MALE - The ex-leader of the Maldives, Mohamed Nasheed, faces a tricky run-off after failing to win a majority in presidential polls he hoped would seal his return to power 18 months after he was toppled.

Nasheed was the clear winner of Saturday’s first round but analysts said he would be disappointed in failing to pass the 50 percent threshold and would now face an uphill task to seal his comeback in the second round of voting on September 28.

The Elections Commission on Sunday formally announced the run-off between Nasheed, who secured 45.45 percent of the popular vote on the honeymoon islands, and his nearest rival Abdullah Yameen, who garnered 25.35 percent.

The two other candidates, both of whom have been fiercely critical of Nasheed, could now prove a major stumbling block to the climate change activist’s hopes of storming back to power after his ousting in February 2012.

Nasheed has maintained he was the victim of a “coup” after a mutiny by the security forces but Saturday’s vote passed off without violence.

Nasheed’s Maldivian Democratic Party (MDP) said it “preferred” an outright victory on Saturday, but was prepared to face the next round of balloting even as parties scrambled to form new coalitions.

“Of course we preferred a victory in the first round, but we are very confident of winning the next round,” MDP Youth Wing leader Shauna Aminath told AFP. “The results show that we doubled our vote base compared to 2008 and we are the largest, strongest party in the country.”

A spokesman for incumbent President Mohamed Waheed, who suffered a humiliating defeat receiving just 5.13 percent of the vote, said he was already planning to back Yameen, half brother of former strongman president Maumoon Abdul Gayoom.

Asked if Waheed would support any of the candidates at the run-off, his spokesman Masood Imad told AFP: “It’s Yameen. Talks are already under way.”

The editor of leading newspaper Haveeru, Moosa Latheef, said the 46-year-old Nasheed would be “very disappointed” by the results.

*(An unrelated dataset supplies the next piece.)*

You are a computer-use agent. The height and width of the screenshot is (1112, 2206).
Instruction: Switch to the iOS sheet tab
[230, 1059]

“The second round will be tight,” he said. The other candidate who lost out in the initial vote was tourism tycoon Gasim Ibrahim who came in third.

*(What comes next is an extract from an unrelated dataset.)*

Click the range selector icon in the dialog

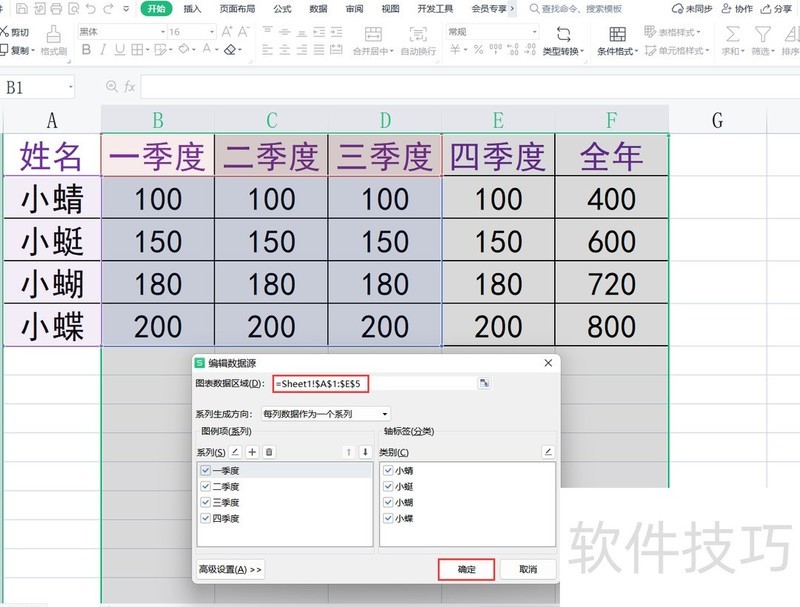(484, 383)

Maldivians came out in force on Saturday, forming long queues outside polling booths under bright sunshine.

Regional power India and UN Secretary General Ban Ki-moon had called for free and fair elections to end a year and a half of political turmoil on the tropical archipelago.

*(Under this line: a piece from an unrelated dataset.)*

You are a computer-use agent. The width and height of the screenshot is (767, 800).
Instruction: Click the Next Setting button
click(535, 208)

“On the whole, it (voting) was very calm and very peaceful,” the head of the Election Commission, Fuad Thaufeeq, told a press conference.

Voting took place on all major inhabited islands as well as at the tourist resorts that have made the country famous as a “paradise” destination.

Nearly one million holidaymakers visited last year, drawn to secluded beaches on private coral-fringed islands where cabins can cost several thousand dollars a night.

More instability would have spelled problems for the tourism industry, the lifeblood of the country, which suffered a wave of cancellations after unrest last year.

Nasheed resigned from office on national television, which had been taken over by the security forces, whom he said threatened him and his family with violence.

Waheed, who was then vice-president, took the oath of office immediately afterwards, leading Nasheed to accuse him of taking part in a conspiracy with Gayoom and other wealthy businessmen.

Waheed denies the charges, but the contested change in leadership and subsequent violence set back what was a flourishing democracy and left a legacy of distrust.

An international investigation concluded Waheed’s ascent to the presidency was constitutional, but Nasheed claimed he stepped down under duress.

The Maldives, which has a population of about 350,000 Muslims, held its first free elections in 2008 after three decades of autocratic rule by Gayoom.

Nasheed’s social programmes, eye for a political stunt and international work to highlight climate change earned him many fans while in office, but he was not universally popular.

After growing frustrated with the judiciary, he sent the army to arrest the head of the country’s criminal court, which led to a pending criminal charge that he abused his powers while in office.

His work to increase taxes and introduce budget guesthouses also earned him enemies among the powerful tourist tycoons, while he is seen by some as being too eager to please neighbouring India.